Drying Herbs and flowers
Here in Santa Barbara gardens grow year round. Not everything blooms all at once, though, and I like to rotate what I grow, so I always take the time to preserve as many flowers and herbs as I can. This ensures I'll have what I need for my teas, tinctures, oxymels and oils all year long.
When it comes to drying herbs, you will want to keep in mind that direct sunlight and an environment that is too hot will make for herbs which are not brightly colored, and much less potent. There are two ways I dry my herbs. One is by using a plug-in dehydrator such as this to dry my herbs in trays. I use the lowest setting on our dehydrator, which is 95°, but as long as you keep the gauge under 110° your herbs should retain most of their nutrients.
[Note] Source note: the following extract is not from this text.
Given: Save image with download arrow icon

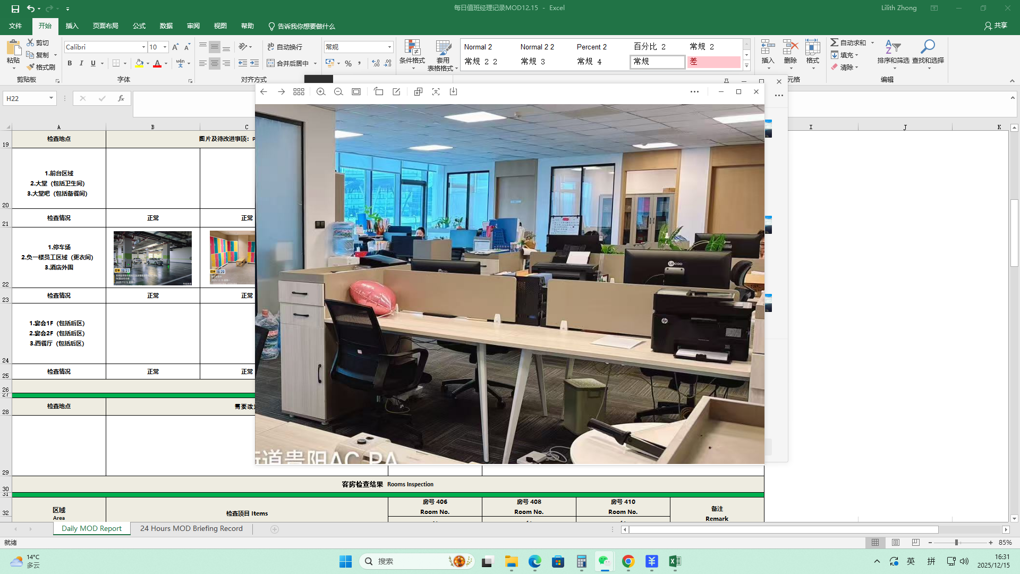Looking at the screenshot, I should [453, 92].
Another method I use to dry my herbs is to hang them in bundles. After I cut the portions of the plant I would like to dry I leave them lying on a shady table outside for a couple of hours. This allows all of the little bugs to crawl off, so I don't bring them into my house, and also wilts the plants a little bit.
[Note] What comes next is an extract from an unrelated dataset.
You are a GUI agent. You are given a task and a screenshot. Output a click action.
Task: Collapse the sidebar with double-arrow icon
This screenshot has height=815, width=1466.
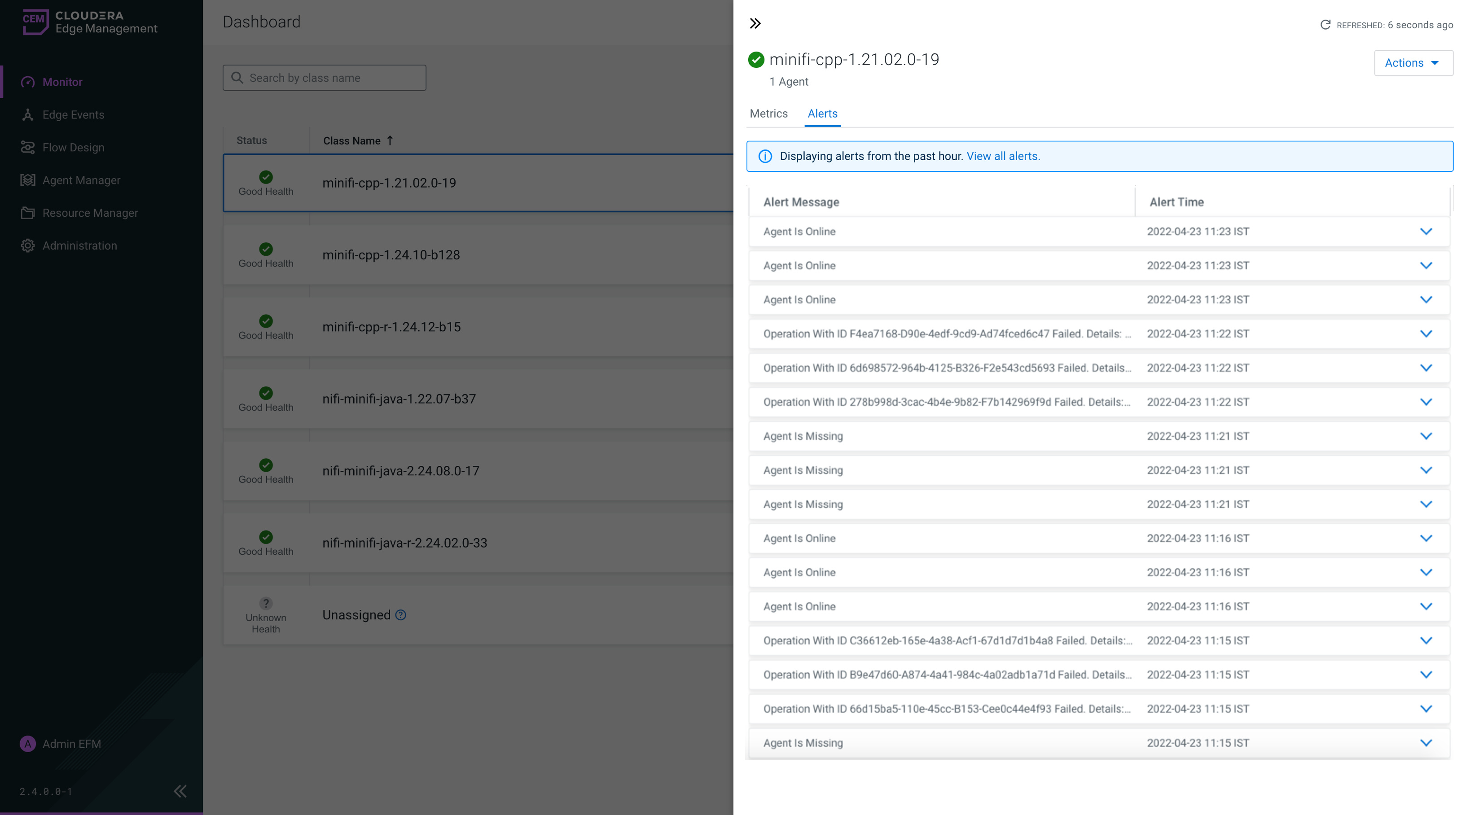[x=180, y=791]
Next, I gather the stalks into bunches and secure them near the cut ends with a rubber band. I use a rubber band rather than string for this part, because as the plants lose their moisture they will shrink in size, and tying them with string will result in many of the plants falling out of my bundles onto the floor.
Once my bundles are secure I string a line of twine up in a dry and not too bright room, and secure the bundles to the line with clothes pins, or tie them on with twine.
You will know when your herbs are dry by feeling them. If they crumble in your hands, they are dry, and ready to be stored in airtight glass jars. Most herbs when stored this way will last around one year, and by then you will have a whole new crop to harvest.